Brokenhearted in Bakersfield

 

83 - A POW-WOW

Broken Heart Park is where dreams can happen even after you pass out.

I was occupied pulling artifactual clay pieces sticking from my rear when a black Escalade full of Kachingas pulled up.  Young male braves immediately jumped out and confronted me in front of my managerial double-wide.  Then the passenger door opened and out stepped this hot babe shaking her long black hair and tugging at the backside of the tightest jeans outside the basement of The Fancy Pants.  Oh, yeah.  Behind her crawled out a hideously wrinkled and skinny old Indian man wearing a full feather headdress and a bear claw around his neck.  His loincloth rode low to his ankles.  They exchanged a glance and strolled up to me.

The babe looked real serious and businesslike as she spoke, “They tell me you’re the representative for Broken Heart Park, Inc., a subsidiary of the RobbinsYUZ Corporation.  Is this true?”

“S’pose so,” I hedged my bets carefully.

Out from under her suede jacket she pulled a large envelope.  (How that got in there I’ll never know.)  “Let me introduce myself.  I am Sashimi Luckyfeather, legal counsel for the Kachinga Nation.”  She turned and gestured toward the old dude on her right.  “And this is our big chief, Like-A-Horse.  I wish to officially present to you this Notification of Eviction.  We have persuaded the Federal Bureau of Indian Stuff that this land must be set aside as a center for the study of Kachinga culture and history.  You have 14 days.”
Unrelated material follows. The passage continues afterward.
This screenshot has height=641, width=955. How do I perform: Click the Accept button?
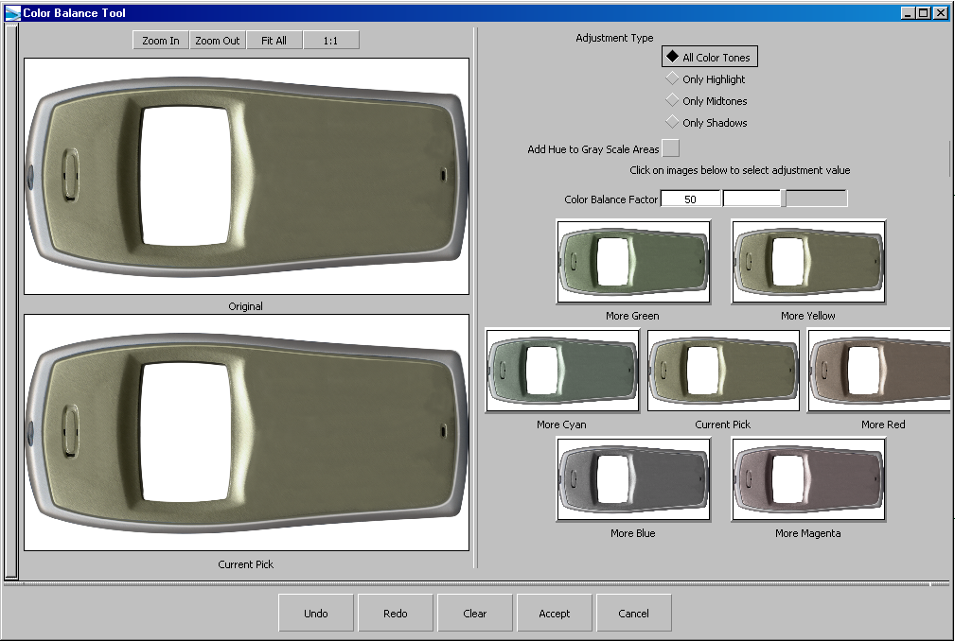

I turned to Maggie for help when, from behind me, I heard Ms. Luckyfeather say, “Excuse me, I believe this belongs to us.”  I felt the sharp removal of a piece of clay pot from my posterior region, reminding me of my trauma with Edna’s table leg.

She proclaimed:  “No one but Kachinga shall be allowed to remove pots, pot chips, pot shards, pot splinters, pot debris, pot pieces, or pot dust.  All pot-related parts are ours.  No one but Kachinga shall be allowed to excavate.  No one but Kachinga shall be allowed to hunt.  No one but Kachinga shall be allowed to kill.  No one but Kachinga shall be allowed to cook over campfires.  No one but Kachinga shall be allowed to have a deck of cards.  Everyone else will be allowed to pack up and haul out of here before 14 moons.”

I looked down at the envelope I was holding in my hands.  “But I thought Broken Heart Park would be my home as long as the interstate ran and the piss-lizard smiled,” I frowned.

“Guess not,” she snapped.

Miss Luckyfeather turned to one of the Kachingas, “Rolling Bones, get Whitey.”

I threw myself to the ground.  “Don’t kill me!” I begged.  I thought I was a goner.  Then I heard laughter all around, so I peeked between the safety of my fingers.

“What’s your problem?” Ms. Luckyfeather asked after she caught her breath from laugh’n.

“I thought you ordered some dude to get me,” I defended myself.

“For your information,” Ms. Luckyfeather spoke real slow and deliberate, wiping tears from her eyes, “Whitey is Sheriff Humboldt’s deputy.  We meant you no bodily harm.  Do you understand?”  She broke out laugh’n out loud again.  “You don’t get out much, do you?”